When Redis Pub/Sub is right

Ideal scenarios:

  • A game server broadcasting state updates to all players in a room
  • A live leaderboard pushing score changes to every connected client
  • A chat room fanning a message out to everyone in it
  • A config change signaling all services to reload

Common thread: fast, wide, loss-tolerable. A position update lost in a game will be caught by the next one arriving. What matters is speed of fanout, not durability.

Latency: sub-millisecond. No other broker easily matches that.

When RabbitMQ is right

Ideal scenarios:

  • Sending a payment notification for an order
  • Tournament results being computed and rewards dispatched
  • Welcome email after user signup
  • Analytics events going to the data warehouse

Common thread: loss is unacceptable, but milliseconds don't matter. A payment notification can be 500ms late, but must never be lost. A welcome email can arrive 2 seconds later, not never.

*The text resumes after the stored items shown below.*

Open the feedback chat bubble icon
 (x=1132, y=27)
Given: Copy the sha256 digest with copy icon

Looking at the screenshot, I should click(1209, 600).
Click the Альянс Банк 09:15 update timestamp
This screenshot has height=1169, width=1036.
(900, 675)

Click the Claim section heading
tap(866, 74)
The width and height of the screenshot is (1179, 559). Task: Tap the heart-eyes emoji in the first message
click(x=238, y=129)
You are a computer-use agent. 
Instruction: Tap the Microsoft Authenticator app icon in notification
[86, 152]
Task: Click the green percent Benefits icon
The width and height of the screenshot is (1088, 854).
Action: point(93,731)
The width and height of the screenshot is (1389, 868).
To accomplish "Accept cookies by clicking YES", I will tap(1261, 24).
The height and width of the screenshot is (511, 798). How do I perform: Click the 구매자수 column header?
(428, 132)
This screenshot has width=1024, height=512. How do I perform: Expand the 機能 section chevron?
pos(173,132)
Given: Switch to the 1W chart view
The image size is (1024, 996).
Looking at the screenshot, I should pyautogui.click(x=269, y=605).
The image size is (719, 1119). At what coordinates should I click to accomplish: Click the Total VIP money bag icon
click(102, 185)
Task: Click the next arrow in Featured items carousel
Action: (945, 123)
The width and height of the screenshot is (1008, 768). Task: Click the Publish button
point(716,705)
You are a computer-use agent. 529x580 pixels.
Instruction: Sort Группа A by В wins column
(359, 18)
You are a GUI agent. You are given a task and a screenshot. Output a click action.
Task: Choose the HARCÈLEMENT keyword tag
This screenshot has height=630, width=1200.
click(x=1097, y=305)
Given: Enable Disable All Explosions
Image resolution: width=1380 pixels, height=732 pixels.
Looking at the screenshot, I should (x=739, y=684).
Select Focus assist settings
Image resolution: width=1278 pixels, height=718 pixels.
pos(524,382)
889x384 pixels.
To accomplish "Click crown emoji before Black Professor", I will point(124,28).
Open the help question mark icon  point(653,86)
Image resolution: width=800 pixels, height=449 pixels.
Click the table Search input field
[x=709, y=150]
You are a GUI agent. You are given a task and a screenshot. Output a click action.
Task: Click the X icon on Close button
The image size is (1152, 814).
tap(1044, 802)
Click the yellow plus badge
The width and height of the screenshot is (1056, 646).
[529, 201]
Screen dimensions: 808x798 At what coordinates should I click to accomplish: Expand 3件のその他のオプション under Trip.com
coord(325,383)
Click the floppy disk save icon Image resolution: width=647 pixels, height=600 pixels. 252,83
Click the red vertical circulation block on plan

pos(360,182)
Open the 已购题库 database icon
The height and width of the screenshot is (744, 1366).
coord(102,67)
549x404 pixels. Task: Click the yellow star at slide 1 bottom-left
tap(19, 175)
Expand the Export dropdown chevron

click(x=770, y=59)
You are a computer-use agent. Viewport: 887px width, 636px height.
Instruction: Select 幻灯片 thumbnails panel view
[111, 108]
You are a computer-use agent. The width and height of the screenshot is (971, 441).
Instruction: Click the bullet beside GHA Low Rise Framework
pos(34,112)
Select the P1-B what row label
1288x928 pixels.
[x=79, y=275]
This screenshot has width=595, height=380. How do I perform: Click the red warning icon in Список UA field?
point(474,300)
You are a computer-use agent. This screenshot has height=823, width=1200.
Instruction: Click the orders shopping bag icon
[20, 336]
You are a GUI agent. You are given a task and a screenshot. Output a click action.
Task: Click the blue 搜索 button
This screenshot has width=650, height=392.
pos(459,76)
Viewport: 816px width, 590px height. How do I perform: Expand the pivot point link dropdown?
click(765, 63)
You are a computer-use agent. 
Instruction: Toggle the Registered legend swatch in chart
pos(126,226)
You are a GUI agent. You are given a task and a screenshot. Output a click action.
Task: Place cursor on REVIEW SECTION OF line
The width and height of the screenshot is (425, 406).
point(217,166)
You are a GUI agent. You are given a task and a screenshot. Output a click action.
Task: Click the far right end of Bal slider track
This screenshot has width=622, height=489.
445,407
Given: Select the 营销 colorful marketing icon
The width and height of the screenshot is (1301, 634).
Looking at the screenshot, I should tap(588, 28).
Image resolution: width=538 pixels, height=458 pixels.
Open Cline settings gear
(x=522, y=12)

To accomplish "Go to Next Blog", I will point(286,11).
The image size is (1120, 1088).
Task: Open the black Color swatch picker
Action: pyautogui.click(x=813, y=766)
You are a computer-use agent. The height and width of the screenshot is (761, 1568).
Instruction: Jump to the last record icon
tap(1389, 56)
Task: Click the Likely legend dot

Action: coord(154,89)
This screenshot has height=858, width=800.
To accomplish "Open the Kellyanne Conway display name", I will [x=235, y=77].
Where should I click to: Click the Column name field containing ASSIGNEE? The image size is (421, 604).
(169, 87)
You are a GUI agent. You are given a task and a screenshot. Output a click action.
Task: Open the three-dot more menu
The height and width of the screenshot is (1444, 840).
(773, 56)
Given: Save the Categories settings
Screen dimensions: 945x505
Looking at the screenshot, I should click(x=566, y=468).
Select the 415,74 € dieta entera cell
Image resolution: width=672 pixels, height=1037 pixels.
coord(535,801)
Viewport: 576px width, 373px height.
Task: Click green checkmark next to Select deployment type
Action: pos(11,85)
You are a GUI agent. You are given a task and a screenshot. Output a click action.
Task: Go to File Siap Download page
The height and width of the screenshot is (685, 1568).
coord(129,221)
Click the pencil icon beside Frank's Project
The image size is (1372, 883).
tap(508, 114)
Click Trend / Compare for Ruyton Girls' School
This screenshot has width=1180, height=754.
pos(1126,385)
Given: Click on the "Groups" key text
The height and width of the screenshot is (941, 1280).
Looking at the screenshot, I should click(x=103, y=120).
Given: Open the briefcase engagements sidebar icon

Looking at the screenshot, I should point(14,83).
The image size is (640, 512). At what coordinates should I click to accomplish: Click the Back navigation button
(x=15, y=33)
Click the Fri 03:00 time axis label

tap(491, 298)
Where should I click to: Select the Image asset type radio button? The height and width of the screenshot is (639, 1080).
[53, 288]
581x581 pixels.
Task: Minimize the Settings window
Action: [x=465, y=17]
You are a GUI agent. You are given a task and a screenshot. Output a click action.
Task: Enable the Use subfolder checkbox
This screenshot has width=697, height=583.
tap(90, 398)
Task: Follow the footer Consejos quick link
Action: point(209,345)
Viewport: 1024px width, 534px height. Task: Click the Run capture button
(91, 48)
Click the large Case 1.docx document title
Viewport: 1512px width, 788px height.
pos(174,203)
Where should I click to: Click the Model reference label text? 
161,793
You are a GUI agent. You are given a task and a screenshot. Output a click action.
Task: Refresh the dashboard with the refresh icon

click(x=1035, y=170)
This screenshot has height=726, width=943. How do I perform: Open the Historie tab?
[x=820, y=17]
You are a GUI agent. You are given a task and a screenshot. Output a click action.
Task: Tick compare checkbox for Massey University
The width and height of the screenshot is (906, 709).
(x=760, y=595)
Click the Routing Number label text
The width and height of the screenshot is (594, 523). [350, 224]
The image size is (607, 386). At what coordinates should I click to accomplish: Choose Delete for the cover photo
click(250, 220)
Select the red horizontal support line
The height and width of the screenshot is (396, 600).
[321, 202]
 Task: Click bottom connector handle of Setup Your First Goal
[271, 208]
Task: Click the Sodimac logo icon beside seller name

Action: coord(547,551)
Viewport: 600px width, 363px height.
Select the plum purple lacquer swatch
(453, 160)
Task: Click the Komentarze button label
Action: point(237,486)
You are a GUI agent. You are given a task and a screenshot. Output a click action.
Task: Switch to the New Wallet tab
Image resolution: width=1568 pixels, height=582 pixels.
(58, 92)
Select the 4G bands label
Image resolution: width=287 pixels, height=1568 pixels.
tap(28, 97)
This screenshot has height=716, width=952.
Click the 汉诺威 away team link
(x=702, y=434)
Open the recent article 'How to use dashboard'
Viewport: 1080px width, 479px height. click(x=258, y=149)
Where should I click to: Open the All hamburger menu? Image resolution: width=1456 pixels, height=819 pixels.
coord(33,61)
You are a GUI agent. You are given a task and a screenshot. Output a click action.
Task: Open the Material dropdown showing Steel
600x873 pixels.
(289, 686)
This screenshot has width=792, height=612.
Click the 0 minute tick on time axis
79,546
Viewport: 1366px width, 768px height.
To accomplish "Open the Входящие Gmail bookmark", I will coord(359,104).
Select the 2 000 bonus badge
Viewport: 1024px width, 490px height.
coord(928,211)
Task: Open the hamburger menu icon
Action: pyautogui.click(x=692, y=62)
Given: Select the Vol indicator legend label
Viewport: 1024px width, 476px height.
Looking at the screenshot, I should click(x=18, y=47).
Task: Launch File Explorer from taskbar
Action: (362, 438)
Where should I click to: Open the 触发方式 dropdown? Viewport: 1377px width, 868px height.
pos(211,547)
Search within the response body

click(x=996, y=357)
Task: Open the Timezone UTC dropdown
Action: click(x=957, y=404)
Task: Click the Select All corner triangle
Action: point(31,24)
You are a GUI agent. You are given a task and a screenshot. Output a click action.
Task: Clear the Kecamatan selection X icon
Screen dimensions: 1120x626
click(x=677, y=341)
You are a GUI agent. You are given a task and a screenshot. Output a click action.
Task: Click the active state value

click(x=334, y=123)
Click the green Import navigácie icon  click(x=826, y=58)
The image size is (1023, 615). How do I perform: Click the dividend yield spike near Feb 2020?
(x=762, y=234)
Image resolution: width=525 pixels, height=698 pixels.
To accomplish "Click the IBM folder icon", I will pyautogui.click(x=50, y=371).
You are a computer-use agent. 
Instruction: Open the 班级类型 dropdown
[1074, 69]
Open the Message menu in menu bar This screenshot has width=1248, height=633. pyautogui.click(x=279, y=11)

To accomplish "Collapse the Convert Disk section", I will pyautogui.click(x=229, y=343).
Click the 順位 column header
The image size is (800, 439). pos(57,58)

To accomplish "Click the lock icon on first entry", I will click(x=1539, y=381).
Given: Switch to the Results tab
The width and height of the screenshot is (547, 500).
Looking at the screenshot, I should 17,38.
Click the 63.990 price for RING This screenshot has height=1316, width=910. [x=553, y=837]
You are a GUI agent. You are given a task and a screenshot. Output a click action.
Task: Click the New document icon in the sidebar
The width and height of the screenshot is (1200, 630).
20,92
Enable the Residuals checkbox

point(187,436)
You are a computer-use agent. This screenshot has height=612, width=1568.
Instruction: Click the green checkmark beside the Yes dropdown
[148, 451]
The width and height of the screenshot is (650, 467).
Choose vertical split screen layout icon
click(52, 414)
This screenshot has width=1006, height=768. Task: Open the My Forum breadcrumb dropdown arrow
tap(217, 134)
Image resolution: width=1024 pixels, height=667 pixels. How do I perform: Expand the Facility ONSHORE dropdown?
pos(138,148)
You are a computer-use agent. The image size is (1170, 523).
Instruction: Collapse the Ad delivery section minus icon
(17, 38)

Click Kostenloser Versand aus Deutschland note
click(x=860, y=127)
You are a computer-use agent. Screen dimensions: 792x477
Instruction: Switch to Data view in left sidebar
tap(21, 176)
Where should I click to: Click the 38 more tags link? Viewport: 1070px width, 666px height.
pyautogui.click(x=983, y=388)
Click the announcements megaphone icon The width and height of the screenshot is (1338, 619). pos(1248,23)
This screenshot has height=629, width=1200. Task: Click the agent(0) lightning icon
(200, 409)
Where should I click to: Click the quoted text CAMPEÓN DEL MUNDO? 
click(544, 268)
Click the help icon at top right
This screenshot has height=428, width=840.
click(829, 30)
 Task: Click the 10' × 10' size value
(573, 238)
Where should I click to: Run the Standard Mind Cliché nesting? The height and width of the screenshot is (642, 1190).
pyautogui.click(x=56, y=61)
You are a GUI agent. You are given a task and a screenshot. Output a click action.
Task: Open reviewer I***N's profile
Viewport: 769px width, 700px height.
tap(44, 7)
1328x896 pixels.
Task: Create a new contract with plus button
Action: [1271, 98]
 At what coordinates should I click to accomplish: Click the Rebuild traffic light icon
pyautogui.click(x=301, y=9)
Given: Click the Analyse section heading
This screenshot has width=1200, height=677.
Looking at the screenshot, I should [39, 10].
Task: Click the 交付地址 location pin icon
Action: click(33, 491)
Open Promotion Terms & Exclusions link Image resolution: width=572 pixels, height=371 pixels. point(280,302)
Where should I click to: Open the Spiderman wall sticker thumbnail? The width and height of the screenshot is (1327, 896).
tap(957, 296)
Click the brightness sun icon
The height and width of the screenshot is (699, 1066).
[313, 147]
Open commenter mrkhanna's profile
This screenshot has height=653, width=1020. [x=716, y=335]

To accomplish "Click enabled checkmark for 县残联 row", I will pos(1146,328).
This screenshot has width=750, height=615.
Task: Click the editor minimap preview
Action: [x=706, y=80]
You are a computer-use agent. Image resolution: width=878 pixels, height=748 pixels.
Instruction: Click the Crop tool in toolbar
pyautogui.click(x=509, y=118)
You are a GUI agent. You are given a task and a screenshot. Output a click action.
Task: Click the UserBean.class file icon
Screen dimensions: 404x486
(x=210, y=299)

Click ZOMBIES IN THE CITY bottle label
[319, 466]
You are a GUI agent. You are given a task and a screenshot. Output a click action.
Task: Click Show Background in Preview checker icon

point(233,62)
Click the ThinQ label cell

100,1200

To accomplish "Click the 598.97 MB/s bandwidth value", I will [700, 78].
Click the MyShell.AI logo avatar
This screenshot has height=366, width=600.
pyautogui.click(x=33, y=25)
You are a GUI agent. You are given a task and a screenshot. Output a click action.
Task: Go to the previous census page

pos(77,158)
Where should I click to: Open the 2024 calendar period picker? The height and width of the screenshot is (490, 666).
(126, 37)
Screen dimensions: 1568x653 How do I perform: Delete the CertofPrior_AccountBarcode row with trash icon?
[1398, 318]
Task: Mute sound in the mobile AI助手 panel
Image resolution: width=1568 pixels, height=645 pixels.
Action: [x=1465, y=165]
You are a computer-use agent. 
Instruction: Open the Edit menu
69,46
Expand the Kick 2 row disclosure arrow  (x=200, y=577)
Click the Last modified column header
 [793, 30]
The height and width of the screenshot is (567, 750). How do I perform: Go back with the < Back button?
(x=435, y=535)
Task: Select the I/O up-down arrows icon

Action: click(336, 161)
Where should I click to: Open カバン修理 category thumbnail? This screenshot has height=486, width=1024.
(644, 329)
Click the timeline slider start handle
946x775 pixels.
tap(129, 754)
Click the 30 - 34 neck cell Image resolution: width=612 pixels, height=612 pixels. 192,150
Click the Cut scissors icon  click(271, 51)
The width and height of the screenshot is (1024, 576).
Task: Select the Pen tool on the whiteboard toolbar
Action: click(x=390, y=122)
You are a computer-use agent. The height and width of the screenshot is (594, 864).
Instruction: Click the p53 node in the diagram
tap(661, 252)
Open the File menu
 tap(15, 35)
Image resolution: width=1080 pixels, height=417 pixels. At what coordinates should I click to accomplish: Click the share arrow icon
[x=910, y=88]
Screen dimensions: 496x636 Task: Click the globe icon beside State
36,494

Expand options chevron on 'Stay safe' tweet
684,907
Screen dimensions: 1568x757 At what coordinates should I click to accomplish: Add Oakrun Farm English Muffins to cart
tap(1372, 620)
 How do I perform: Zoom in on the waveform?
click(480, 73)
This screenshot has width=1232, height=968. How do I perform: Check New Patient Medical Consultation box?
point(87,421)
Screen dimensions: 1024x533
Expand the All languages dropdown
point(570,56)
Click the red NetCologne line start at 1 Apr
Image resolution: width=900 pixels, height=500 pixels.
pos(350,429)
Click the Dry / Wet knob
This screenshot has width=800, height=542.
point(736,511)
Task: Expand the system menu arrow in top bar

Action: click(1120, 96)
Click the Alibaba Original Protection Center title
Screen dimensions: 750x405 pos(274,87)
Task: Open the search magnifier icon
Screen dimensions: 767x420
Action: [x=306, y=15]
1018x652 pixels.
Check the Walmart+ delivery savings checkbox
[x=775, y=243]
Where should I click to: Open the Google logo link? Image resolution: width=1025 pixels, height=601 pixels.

RabbitMQ fits because it gives you persistence, ack/nack, DLQ, retry, and routing — the backbone of business-critical flows.

Four questions for the decision

For every new workflow I ask myself these:

1. Would losing this message actually break the business? Yes → RabbitMQ No → Redis Pub/Sub

2. Is speed of fanout more important than completeness? Speed → Redis Completeness → RabbitMQ

3. What should happen if a consumer is offline? "Resume when it comes back" → RabbitMQ "Missed updates are fine to forget" → Redis

4. How many consumers? 1–3 → RabbitMQ is usually clearer 100–1000 → Redis Pub/Sub scales more easily

A real case where we picked wrong — and paid for it

Years back, we chose Redis Pub/Sub for player notifications. The reasoning was thin: "Redis is already there, no new infra, fast delivery is good."

Three months later we noticed: notifications sent to offline players were just gone. When they came back they never received "you won ₺X." Customer support tickets piled up.

The migration took six weeks. New RabbitMQ queue, new consumers, a bridge between the old and new notification systems. Work nobody wanted.

The lesson: don't use Redis Pub/Sub for anything that requires persistence. One minute of thinking up front saves you six weeks later.

What does running both look like

Current split:

  • Redis Pub/Sub — in-room game state, lobby updates, live scores, real-time metric fanout
  • RabbitMQ — payments events, tournament results, notifications, email, outbound events to partner systems

Each team uses the right tool for the right job. Nobody is confused because the "why Rabbit, why Redis" rule was published with the team on day one.

What about Kafka?

Natural question: why no Kafka? Kafka is great, but most of our workloads sit outside Kafka's strength. We don't have millions-of-events-per-second throughput. No event sourcing. Replay is rarely needed.

Introducing and running Kafka would be a disproportionate investment. RabbitMQ covers what we need on the durable side, Redis covers the broadcast side, so we didn't add something we wouldn't fully use.

Takeaway

There's no single right answer for choosing a messaging layer. But there are wrong ones — and the way to avoid them is to ask those four questions for every workflow. "We already had it, so we used it" is a phrase that tends to end in regret six months later.

Learn both tools. Know where each fits. Then picking becomes easy.